Of the quality indicators evaluated, only hospital volume was statistically significantly associated with the gradient in the expected direction. Patients treated in the lowest-volume hospitals (<1 RP/month) had lower cause-specific survival rates compared to patients treated in the highest-volume hospitals (≥7 RP/month) (HR=4.71 95%; CI 1.06–20.82). Completeness of follow-up care was associated with cause-specific survival but in the opposite direction to our hypothesis.

Conclusion:

The structural indicator of hospital volume was associated with cause-specific survival in accordance with our a priori hypothesis. Our negative findings for completeness of follow-up care call its validity into question. Issues of statistical power and measurement accuracy may have affected our validation of the remaining indicators underscoring the challenges in assessing the impact of accepted quality indicators.

Introduction

Recent information about the considerable variations in the management and clinical outcomes of prostate cancer has led to an increased interest in the evaluation of the quality of care provided to prostate cancer patients. Many stakeholder groups have called for constructive tools to help ensure the best possible care, and several have published quality indicator lists for surgical management.13 To date, the validity of these indicators has not been well established.

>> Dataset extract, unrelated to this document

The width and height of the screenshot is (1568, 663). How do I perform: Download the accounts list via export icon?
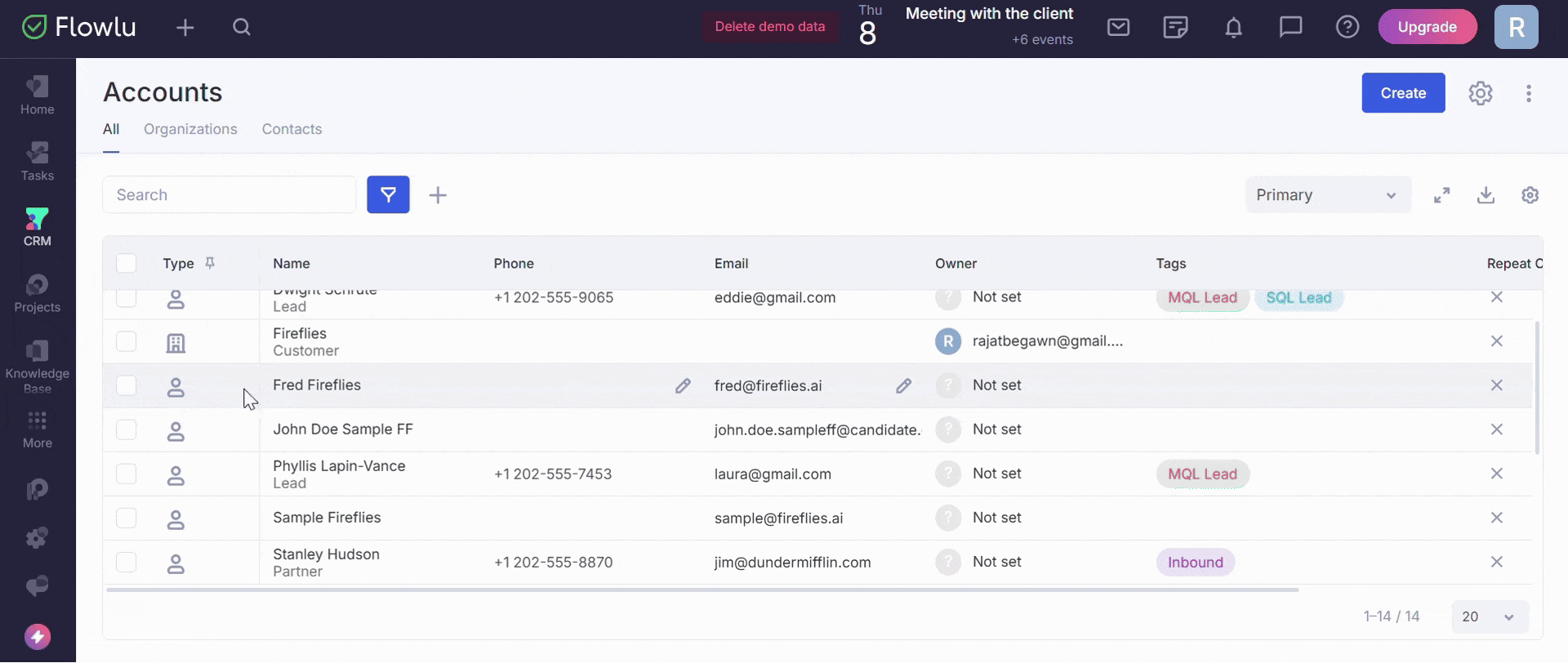1486,195
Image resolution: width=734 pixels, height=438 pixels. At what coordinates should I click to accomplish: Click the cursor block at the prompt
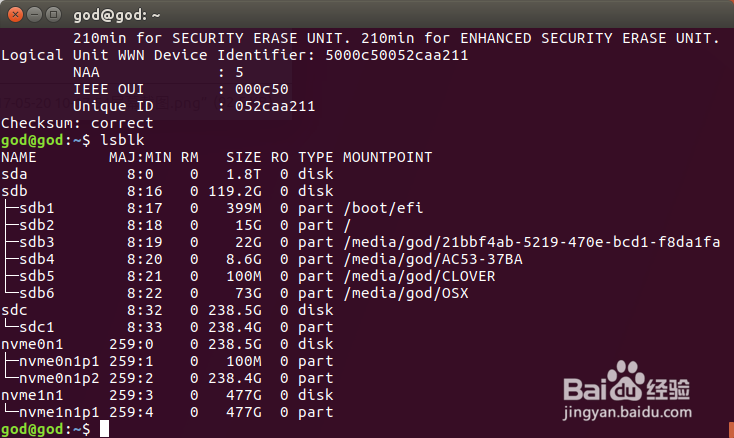tap(104, 429)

A common approach to measurement validation is to compare the measurement against a “gold standard” (i.e., criterion) measure of the same construct; no such globally accepted measure of quality of care exists, however. Alternatively, we can use the quality of care framework developed by Donabedian to guide our thinking about the validity of quality of care measures. This framework states that quality comprises three components: structure, process, and outcome, and that these components are interrelated such that high quality in one component can lead to high quality in the others.4 Thus, we can validate quality indicators by demonstrating associations between structure and process measures of quality and their relevant clinical outcomes.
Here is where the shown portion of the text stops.